This basically starts by assuming the wildcard matches the empty string (e.g. isMatch("ab", "a*b")). When it continues iterating, the else if will match the rest and method ends up returning true.
Now, if a mismatch is found (the else block), it will try to backtrack. Of course, if it doesn't have a saved wildcard (jj==-1), it can't backtrack, so it just returns false. That's why jj is initialized to -1, so it can detect if a wildcard was saved. ii could be initialized to anything, but is initialized to -1 for consistency.
If a wildcard position was saved in ii and jj, it will restore those values, then forward i by one, i.e. assuming that if the next character is matched against the wildcard, the rest of the matching will succeed and return true.
That's the logic. Now, it could be optimized a tiny bit, because that backtracking is sub-optimal. It currently resets j back to the *, and i back to the next character. When it loops around, it will enter the if and save the save value again in jj and save the i value in ii, and then increment j. Since that is a given (unless end of s is reached), the backtracking could just do that too, saving an iteration loop, i.e.
} else {
if(jj==-1) return false;
i=++ii;
j=jj+1;
}
The code looks buggy to me. (See below)
The ostensible purpose of ii and jj is to implement a form of backtracking.
For example, when you try to match "abcde" against the pattern "a*e", the algorithm will first match the "a" in the pattern against the "a" in the the input string.
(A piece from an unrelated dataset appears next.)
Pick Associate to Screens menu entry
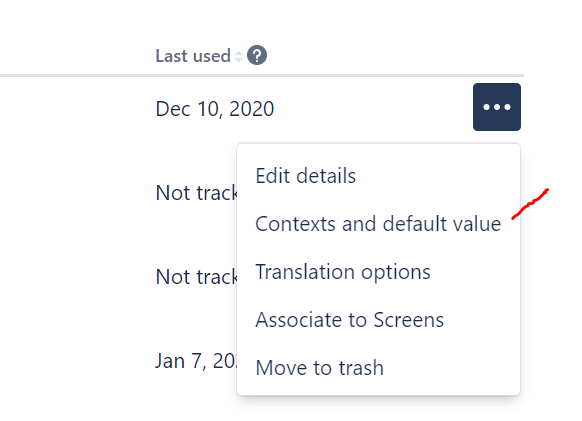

Then it will eagerly match the "*" against the rest of the string ... and find that it has made a mistake. At that point, it needs to backtrack and try an alternative
The ii and jj are to record the point to backtrack to, and the uses those variables are either recording a new backtrack point, or backtracking.
Or at least, that was probably the author's intent at some point.
The while(j<p.length() && p.charAt(j)=='*') j++; seems to be dealing with an edge-case
However, I don't think this code is correct.
It certainly won't cope with backtracking in the case where there are multiple "*" wildcards in the pattern. That requires a recursive solution.
The part:
if(j<p.length() && p.charAt(j)=='*') {
ii=i;
jj=j;
j++;
doesn't make much sense. I'd have thought it should increment i not j. It might "mesh" with the behavior of the else part, but even if it does this is a convoluted way of coding this.
Advice:
Don't use this code as an example. Even if it works (in a limited sense) it is not a good way to do this task, or an example of clarity or good style.
I would handle this by translating the wildcard pattern into a regex and then using Pattern / Matcher to do the matching.
For example: Wildcard matching in Java
I know you are asking about BST, but to be honest there is also a way of doing that with regex (not for competitive programming, but stable and fast enough be used in a production environment):
import java.util.regex.Pattern;
import java.util.regex.Matcher;
public class WildCardMatcher{
public static void main(String []args){
// Test
String urlPattern = "http://*.my-webdomain.???",
urlToMatch = "http://webmail.my-webdomain.com";
WildCardMatcher wildCardMatcher = new WildCardMatcher(urlPattern);
System.out.printf("\"%s\".matches(\"%s\") -> %s%n", urlToMatch, wildCardMatcher, wildCardMatcher.matches(urlToMatch));
}
private final Pattern p;
public WildCardMatcher(final String urlPattern){
Pattern charsToEscape = Pattern.compile("([^*?]+)([*?]*)");
// here we need to escape all the strings that are not "?" or "*", and replace any "?" and "*" with ".?" and ".*"
Matcher m = charsToEscape.matcher(urlPattern);
StringBuffer sb = new StringBuffer();
String replacement, g1, g2;
while(m.find()){
g1 = m.group(1);
g2 = m.group(2);
// We first have to escape pattern (original string can contain charachters that are invalid for regex), then escaping the '\' charachters that have a special meaning for replacement strings
replacement = (g1 == null ? "" : Matcher.quoteReplacement(Pattern.quote(g1))) +
(g2 == null ? "" : g2.replaceAll("([*?])", ".$1")); // simply replacing "*" and "?"" with ".*" and ".?"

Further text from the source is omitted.